++++ Records shown

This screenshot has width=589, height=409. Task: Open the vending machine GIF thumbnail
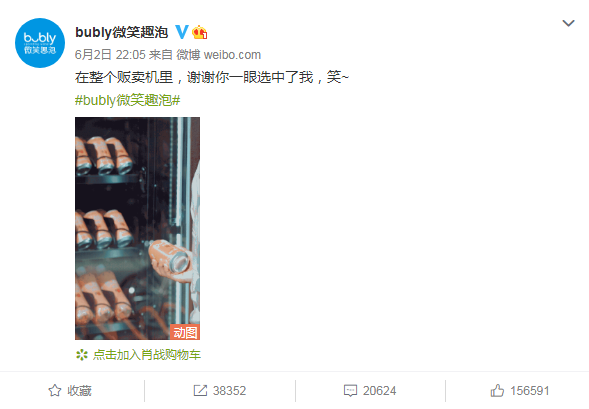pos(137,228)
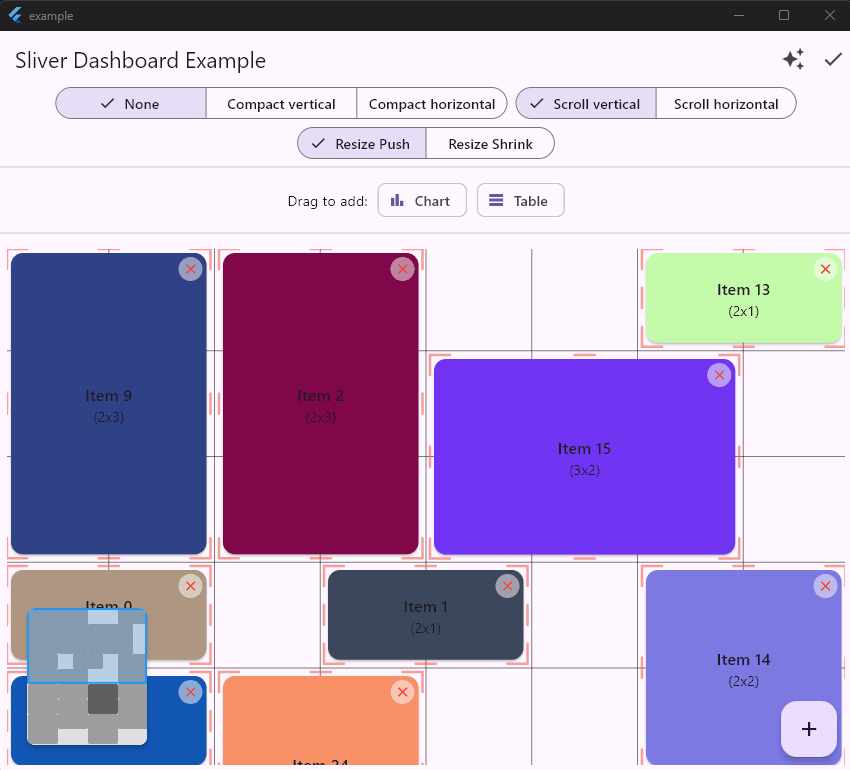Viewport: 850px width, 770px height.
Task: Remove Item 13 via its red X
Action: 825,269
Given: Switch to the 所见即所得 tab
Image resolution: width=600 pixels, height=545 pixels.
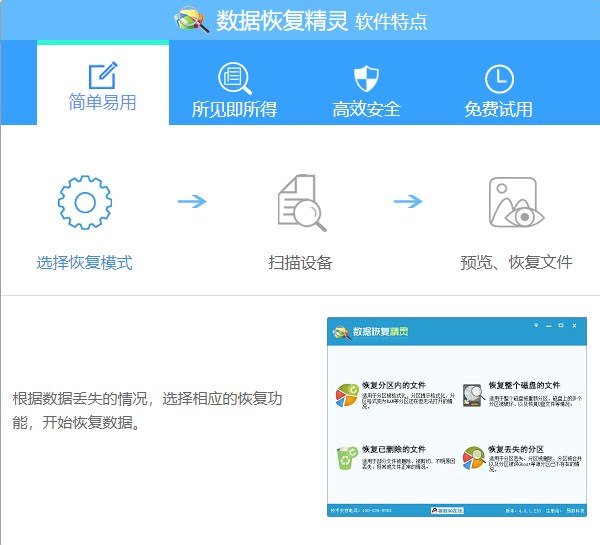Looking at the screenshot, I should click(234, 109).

++++++++
++++ Records shown

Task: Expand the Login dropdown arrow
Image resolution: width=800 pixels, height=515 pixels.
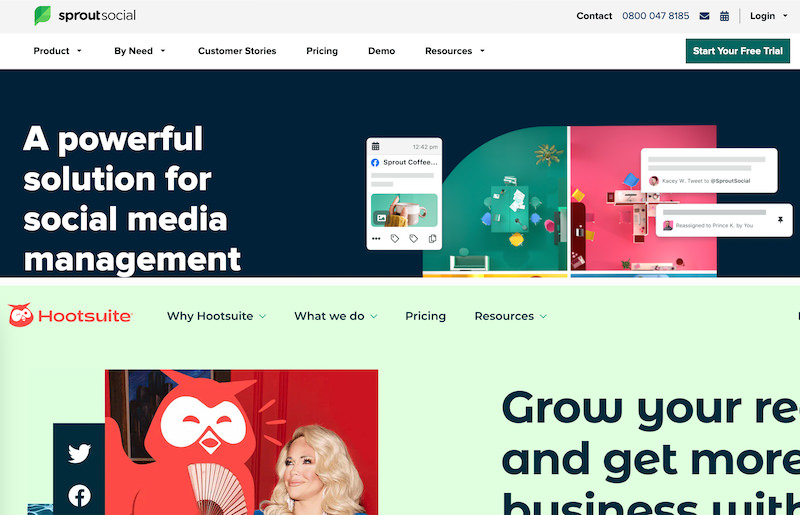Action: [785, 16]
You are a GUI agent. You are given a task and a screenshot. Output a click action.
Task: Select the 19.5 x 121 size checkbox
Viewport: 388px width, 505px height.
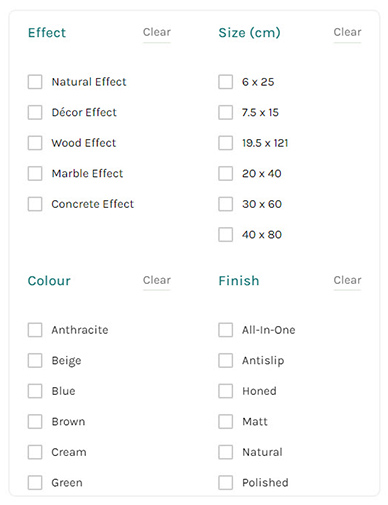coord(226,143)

++++++++

What to work on :: Take the material above from the line containing "This screenshot has" up to and including the line containing "Given: Switch to the 所见即所得 tab" and retype it exactly, without any pictures.

Result of this task ::
This screenshot has width=589, height=409. Task: Open the vending machine GIF thumbnail
pos(137,228)
Viewport: 850px width, 770px height.
Task: Remove Item 13 via its red X
Action: 825,269
Given: Switch to the 所见即所得 tab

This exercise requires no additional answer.